### SUPPLIED DATA

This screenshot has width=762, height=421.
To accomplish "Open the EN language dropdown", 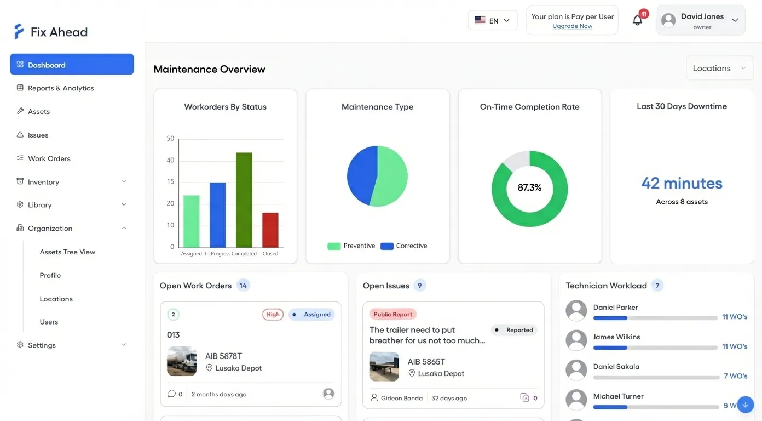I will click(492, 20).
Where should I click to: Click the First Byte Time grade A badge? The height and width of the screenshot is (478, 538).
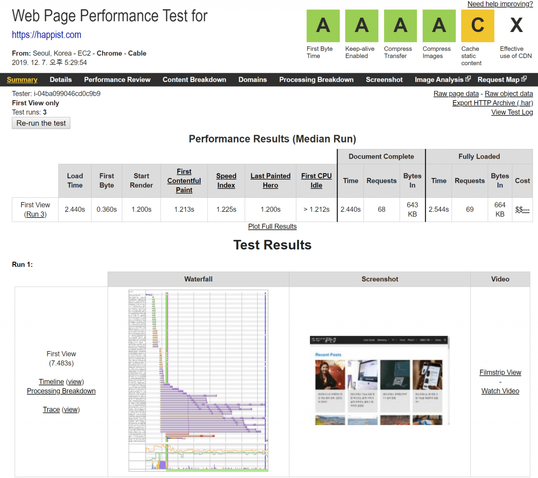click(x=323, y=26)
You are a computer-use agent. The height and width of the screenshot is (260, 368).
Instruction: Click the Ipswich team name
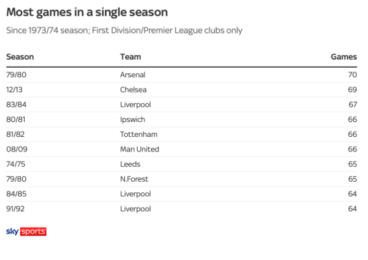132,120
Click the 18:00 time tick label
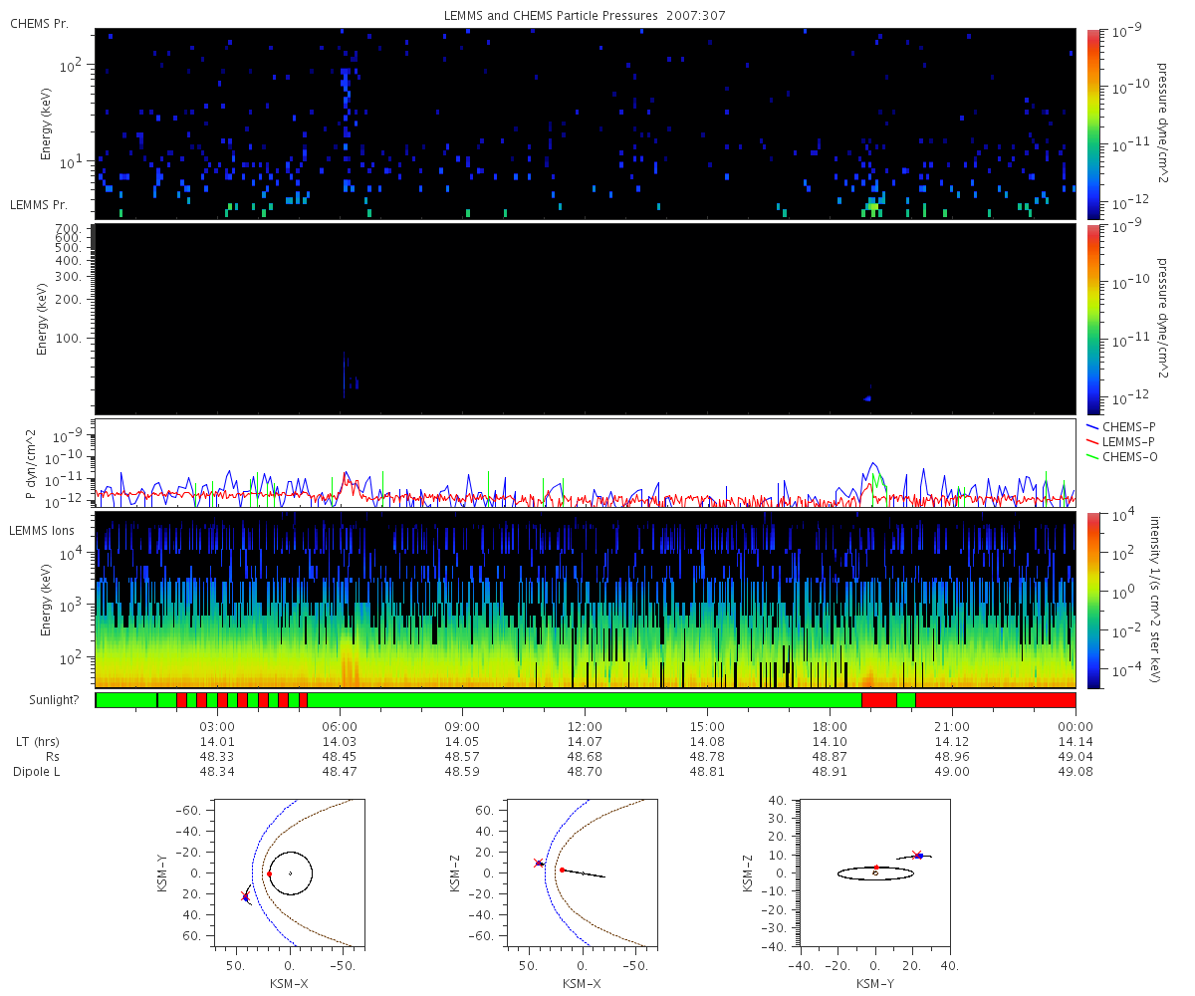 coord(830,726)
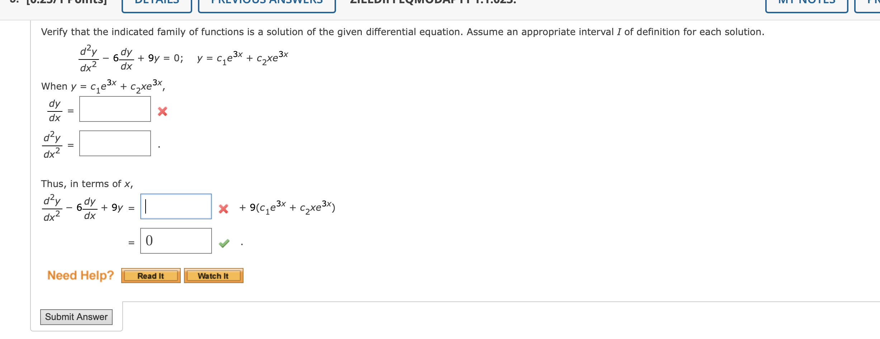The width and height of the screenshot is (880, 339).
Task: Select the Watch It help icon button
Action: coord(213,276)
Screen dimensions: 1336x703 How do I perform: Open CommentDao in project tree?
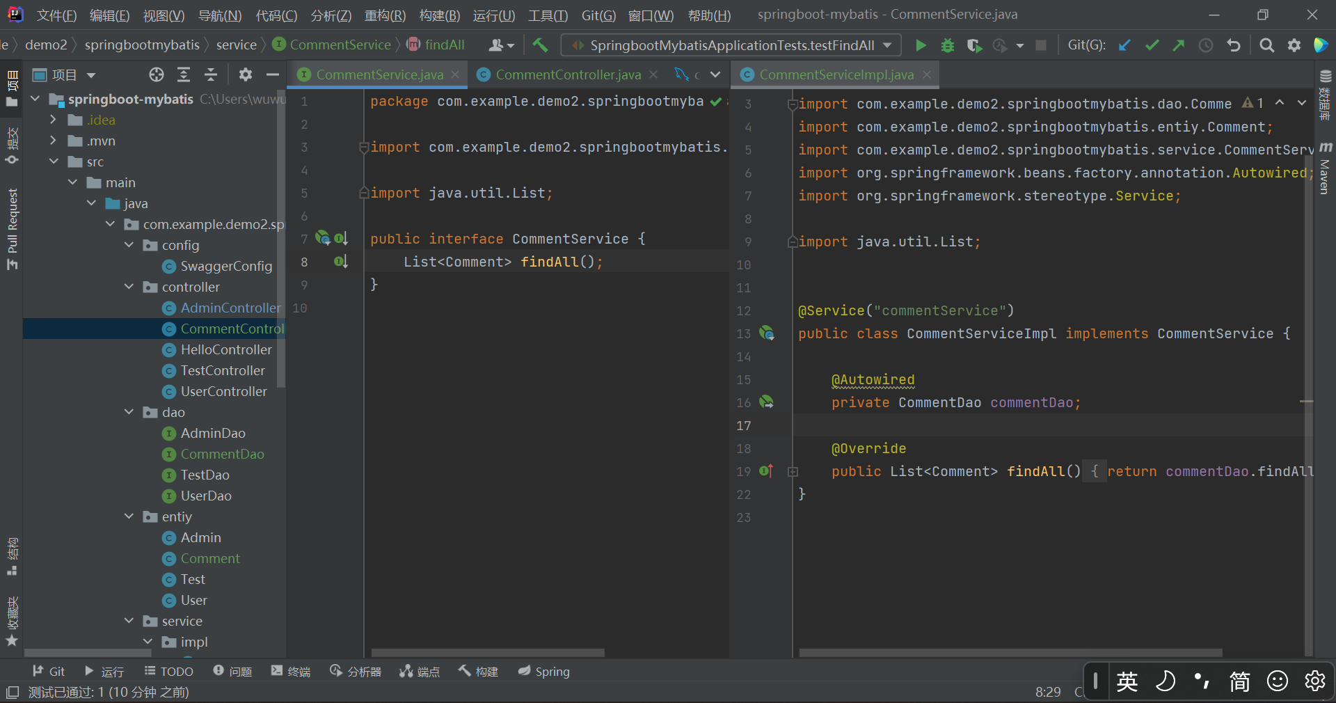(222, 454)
...
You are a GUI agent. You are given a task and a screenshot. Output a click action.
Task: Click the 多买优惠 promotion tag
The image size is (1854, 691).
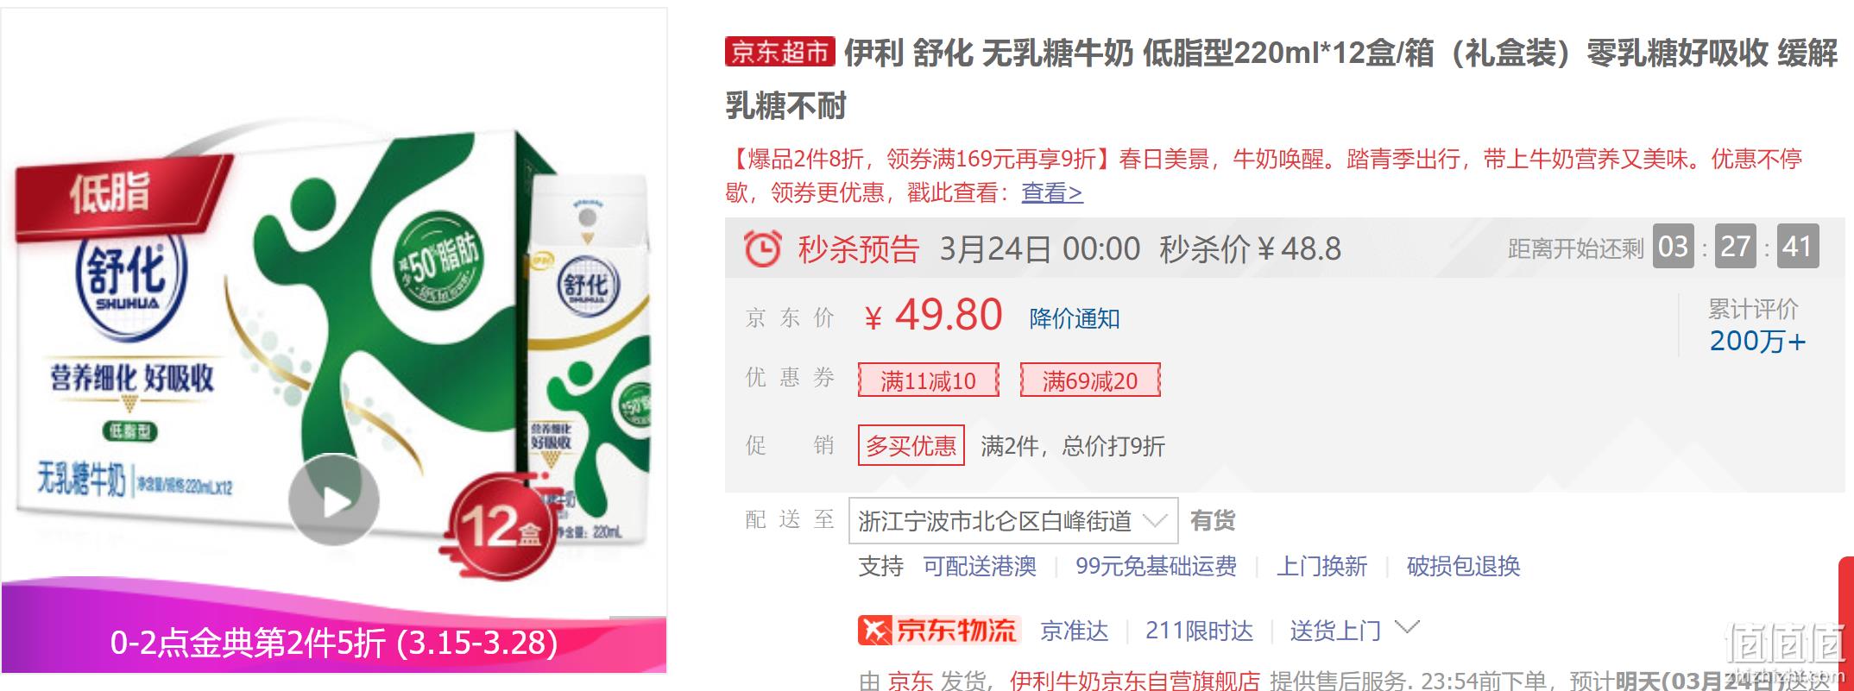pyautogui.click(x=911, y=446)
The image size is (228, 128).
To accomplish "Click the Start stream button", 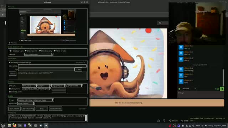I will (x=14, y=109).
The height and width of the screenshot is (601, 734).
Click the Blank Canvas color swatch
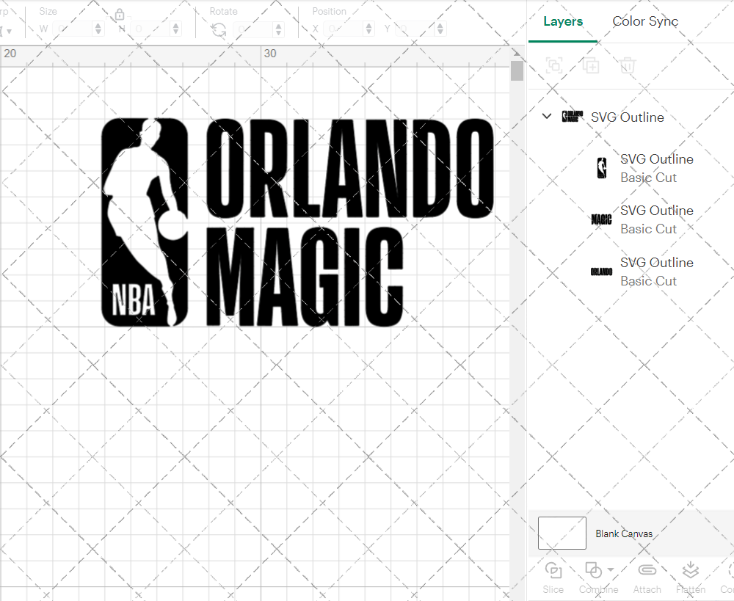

### PROMPT
Using the records above, copy each line that contains "agent".

### RESULT BELOW
You are a computer-use agent. The height and width of the screenshot is (260, 368).
You are a GUI agent. You are given a task and a screenshot. Output a click action.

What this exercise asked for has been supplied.